Segment Start: DATASET RECORDS

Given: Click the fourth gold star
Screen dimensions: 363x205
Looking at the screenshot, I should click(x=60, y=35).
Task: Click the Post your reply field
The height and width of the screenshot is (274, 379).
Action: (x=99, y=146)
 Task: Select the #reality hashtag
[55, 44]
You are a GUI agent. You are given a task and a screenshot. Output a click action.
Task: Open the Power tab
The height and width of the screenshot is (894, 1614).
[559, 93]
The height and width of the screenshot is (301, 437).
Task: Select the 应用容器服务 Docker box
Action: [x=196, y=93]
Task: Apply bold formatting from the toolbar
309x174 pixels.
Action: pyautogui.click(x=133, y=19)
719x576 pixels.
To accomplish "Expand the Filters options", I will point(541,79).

Segment End: DATASET RECORDS
Segment Start: DATASET RECORDS

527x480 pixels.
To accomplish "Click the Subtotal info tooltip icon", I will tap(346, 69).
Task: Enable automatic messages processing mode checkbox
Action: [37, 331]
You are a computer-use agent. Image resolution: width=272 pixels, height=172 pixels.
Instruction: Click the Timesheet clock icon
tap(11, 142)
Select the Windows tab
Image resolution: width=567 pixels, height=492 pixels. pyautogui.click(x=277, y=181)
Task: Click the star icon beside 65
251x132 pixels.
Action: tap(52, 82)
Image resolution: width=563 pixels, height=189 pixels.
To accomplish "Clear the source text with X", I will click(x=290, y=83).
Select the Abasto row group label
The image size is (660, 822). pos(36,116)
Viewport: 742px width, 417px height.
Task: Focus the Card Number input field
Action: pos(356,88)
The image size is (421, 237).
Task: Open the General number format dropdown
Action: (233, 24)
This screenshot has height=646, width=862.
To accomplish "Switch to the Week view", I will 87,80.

Segment End: DATASET RECORDS
Segment Start: DATASET RECORDS

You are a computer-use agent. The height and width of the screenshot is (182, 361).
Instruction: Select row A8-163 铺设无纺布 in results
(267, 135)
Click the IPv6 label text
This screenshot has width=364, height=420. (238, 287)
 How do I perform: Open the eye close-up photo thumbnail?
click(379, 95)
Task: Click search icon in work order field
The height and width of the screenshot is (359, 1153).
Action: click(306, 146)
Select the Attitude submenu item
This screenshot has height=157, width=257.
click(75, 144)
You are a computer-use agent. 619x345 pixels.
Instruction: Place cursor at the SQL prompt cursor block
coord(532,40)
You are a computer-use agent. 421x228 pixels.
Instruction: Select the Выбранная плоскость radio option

Segment End: DATASET RECORDS

*WHAT YOU NEED TO DO:* Whenever a line includes the word "agent", pull it out of the entries.

*ANSWER FOR THE TASK:*
You are a GUI agent. You are given a task and a screenshot. Output a click action.
You are a computer-use agent. Image resolution: width=272 pixels, height=172 pixels.
You are a computer-use agent. The height and width of the screenshot is (182, 361).
You are a computer-use agent. 619x345 pixels.
You are a computer-use agent. 421x228 pixels.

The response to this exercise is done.